Wednesday, March 10, 2010

abstract sculpture

It was in the first half of the twentieth century that sculptors began eliciting equal measures of awe and opprobrium for exhibiting pieces to which it seemed hard to put a name, works that both lacked an interest in the mimetic ambitions that had dominated Western sculpture since the Ancient Greeks and, despite a certain resemblance to domestic furnishings, had no practical capacities either.

Yet, notwithstanding these limitations, abstract artists argued that their sculptures were capable of articulating the greatest of themes. Many critics agreed. Hebert Read described Henry Moores work as a treatise on human kindness and cruelty in a world from which God had recently departed, while for Alberto Giacomettis sculptures expressed the loneliness and desire of man alienated from his authentic self in industrial society.

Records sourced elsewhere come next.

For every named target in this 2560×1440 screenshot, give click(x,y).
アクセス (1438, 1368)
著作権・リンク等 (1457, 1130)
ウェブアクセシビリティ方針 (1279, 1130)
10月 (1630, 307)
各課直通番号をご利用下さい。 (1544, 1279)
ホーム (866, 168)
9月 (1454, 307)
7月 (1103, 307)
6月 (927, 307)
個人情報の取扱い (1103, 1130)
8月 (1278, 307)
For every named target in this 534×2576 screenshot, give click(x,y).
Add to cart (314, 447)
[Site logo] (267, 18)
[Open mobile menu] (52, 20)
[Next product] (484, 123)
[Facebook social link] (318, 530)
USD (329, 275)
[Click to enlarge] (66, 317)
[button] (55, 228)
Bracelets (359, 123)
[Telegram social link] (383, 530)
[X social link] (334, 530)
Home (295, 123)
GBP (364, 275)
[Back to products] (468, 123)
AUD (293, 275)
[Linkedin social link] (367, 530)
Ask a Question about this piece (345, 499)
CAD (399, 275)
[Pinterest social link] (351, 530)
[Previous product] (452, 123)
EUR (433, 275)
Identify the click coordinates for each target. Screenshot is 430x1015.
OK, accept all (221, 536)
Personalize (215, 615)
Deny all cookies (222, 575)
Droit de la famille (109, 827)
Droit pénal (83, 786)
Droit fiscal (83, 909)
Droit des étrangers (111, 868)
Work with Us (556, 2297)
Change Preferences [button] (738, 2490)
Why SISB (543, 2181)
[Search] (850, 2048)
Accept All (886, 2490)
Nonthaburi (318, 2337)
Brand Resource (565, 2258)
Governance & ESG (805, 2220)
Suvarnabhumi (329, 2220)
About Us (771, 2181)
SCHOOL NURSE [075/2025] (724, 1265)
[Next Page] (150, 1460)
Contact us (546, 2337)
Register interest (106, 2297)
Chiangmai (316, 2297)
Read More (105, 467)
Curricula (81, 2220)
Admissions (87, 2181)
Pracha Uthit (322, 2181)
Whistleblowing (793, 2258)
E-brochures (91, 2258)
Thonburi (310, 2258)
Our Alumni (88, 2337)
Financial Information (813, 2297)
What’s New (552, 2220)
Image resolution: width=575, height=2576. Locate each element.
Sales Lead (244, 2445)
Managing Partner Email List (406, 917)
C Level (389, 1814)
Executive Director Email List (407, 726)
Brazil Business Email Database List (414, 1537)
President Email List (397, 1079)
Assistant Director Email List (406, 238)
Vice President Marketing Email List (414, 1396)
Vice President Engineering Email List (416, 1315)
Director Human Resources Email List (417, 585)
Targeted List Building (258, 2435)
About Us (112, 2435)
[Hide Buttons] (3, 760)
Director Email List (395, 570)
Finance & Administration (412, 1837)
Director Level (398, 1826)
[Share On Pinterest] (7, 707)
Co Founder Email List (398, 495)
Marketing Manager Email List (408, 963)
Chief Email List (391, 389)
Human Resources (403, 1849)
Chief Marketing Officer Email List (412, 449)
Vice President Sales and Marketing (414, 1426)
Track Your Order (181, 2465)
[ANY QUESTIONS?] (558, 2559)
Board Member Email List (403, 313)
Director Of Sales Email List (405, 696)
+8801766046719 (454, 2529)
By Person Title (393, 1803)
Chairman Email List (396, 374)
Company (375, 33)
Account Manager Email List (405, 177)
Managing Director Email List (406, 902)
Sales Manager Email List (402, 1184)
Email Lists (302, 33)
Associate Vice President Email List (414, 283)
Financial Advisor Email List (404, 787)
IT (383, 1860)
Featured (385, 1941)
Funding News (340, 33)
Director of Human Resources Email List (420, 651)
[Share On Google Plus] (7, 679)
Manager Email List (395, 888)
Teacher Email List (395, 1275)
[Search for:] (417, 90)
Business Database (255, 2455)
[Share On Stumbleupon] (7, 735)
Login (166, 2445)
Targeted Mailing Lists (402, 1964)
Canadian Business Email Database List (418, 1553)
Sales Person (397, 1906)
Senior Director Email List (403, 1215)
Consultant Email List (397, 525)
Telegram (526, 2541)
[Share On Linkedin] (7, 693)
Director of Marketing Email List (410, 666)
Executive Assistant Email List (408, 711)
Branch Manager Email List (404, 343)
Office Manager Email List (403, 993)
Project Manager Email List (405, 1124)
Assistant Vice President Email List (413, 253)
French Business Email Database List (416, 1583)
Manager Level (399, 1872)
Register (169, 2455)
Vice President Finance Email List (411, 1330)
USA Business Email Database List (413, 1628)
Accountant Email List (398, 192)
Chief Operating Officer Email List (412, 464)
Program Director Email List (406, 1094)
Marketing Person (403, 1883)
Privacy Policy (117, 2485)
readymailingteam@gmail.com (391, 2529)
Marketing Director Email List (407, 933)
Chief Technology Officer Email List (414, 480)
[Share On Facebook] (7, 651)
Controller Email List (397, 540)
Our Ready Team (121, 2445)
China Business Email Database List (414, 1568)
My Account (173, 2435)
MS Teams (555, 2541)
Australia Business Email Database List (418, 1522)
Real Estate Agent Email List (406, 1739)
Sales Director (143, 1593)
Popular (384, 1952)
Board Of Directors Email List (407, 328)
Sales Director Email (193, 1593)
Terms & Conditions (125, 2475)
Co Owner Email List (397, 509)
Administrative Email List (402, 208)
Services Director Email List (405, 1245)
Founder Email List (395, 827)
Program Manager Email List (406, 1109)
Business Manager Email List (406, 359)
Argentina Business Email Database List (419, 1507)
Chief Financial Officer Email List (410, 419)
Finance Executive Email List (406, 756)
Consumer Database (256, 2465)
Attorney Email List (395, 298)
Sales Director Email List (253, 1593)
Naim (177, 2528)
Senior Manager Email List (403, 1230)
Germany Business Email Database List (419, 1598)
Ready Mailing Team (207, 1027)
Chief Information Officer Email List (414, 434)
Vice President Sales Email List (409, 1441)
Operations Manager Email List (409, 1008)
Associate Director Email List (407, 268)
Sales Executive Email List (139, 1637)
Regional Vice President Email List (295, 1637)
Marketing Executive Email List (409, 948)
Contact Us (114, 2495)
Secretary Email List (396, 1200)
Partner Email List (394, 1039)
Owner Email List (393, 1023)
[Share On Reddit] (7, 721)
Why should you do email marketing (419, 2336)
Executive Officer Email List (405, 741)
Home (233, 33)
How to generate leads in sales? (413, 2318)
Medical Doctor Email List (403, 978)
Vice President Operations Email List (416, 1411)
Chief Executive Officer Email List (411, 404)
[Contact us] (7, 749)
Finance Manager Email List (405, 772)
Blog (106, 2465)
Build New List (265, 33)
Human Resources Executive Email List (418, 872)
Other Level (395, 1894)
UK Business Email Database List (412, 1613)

Henry Moore - Two Forms (1934)


It may be easy to laugh at the grandiloquence of claims directed at objects which on occasion resemble giant earplugs or upturned lawnmowers. But, instead of accusing critics of reading too much into too little, we should allow abstract sculptures to demonstrate to us the range of thoughts and emotions that every kind of non-representational object can convey. The gift of the most talented sculptors has been to teach us that large ideas, for example, about intelligence or kindness, youth or serenity, can be communicated in chunks of wood and string, or in plaster and metal contraptions, as well as they can in words or in human or animal likenesses. The great abstract sculptures have succeeded in speaking to us, in their peculiar dissociated language, of the important themes of our lives.


Alberto Giacometti - Hour of the Traces (1930)


In turn, these sculptures afford us an opportunity to focus with unaccustomed intensity on the communicative powers of all objects, including our buildings and their furnishings. Inspired by a museum visit, we may scold ourselves for our previous prosaic belief that a salad bowl is only a salad bowl, rather than, in truth, an object over which there linger faint but meaningful associations of wholeness, the feminine and the infinite. We can look at a practical entity like a desk, a column or an entire apartment building and here, too, locate abstract articulations of some of the important themes of our lives.